■ Aim of the task ■
Among the entries below, find the line with "Task: Click the XL size row label" and the line with "Where should I click to: Toggle". Return exactly those lines and every line between them, but no pictures.

■ Records shown ■
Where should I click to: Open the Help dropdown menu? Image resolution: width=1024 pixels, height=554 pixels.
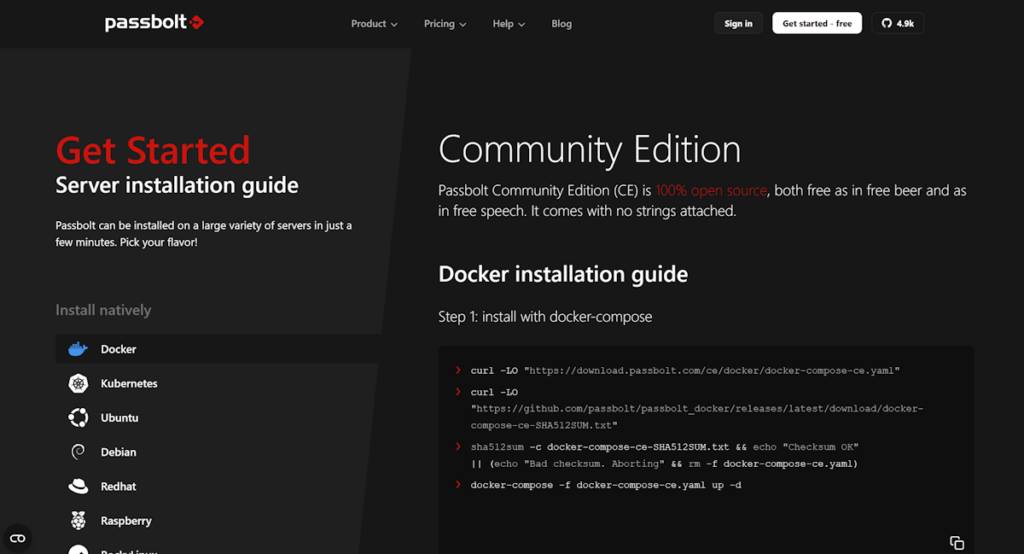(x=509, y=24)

* * *

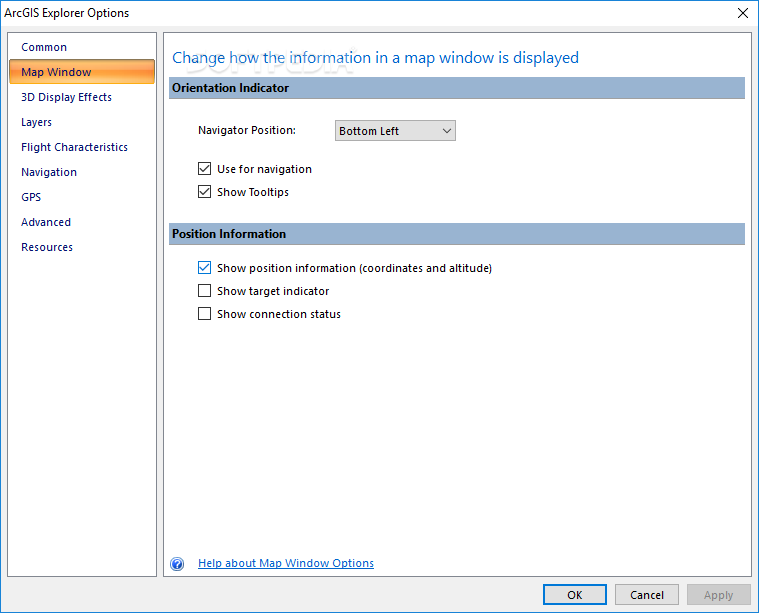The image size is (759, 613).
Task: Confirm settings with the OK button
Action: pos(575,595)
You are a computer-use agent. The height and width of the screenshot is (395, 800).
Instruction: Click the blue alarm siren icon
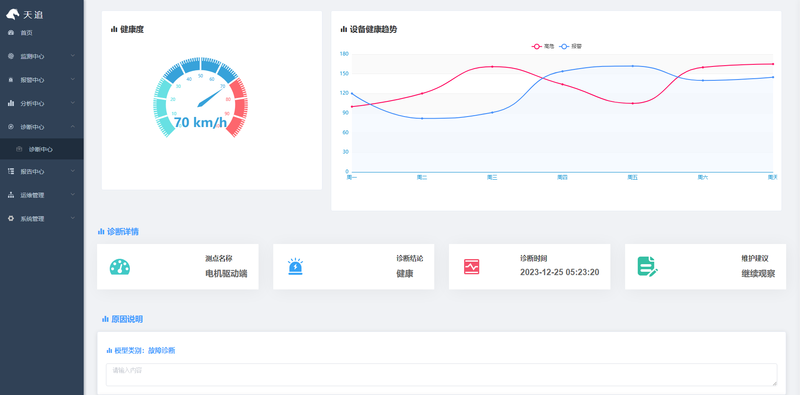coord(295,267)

---

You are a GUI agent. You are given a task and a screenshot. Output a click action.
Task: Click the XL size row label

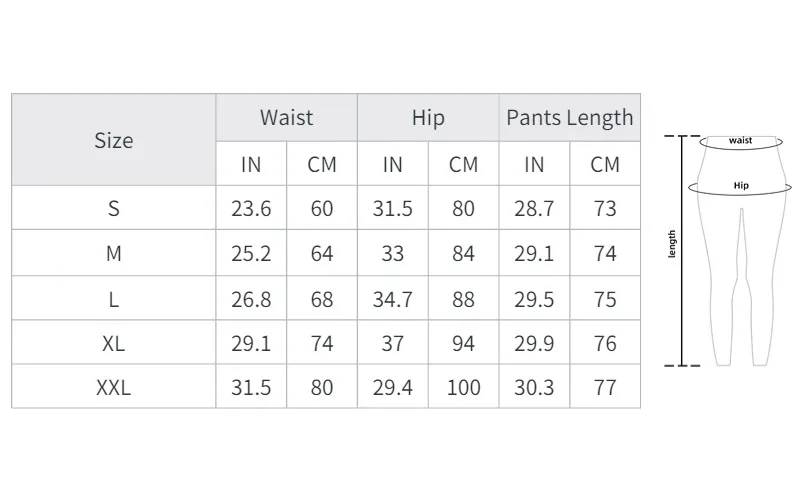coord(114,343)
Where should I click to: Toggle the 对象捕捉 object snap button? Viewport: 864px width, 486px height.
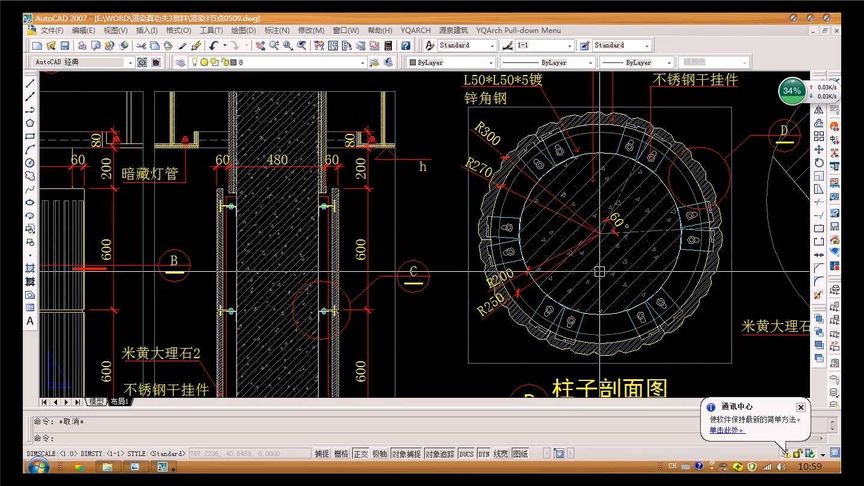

■ Solution to the problem ■
Task: Click the XL size row label

coord(114,343)
Where should I click to: Toggle the 对象捕捉 object snap button? Viewport: 864px width, 486px height.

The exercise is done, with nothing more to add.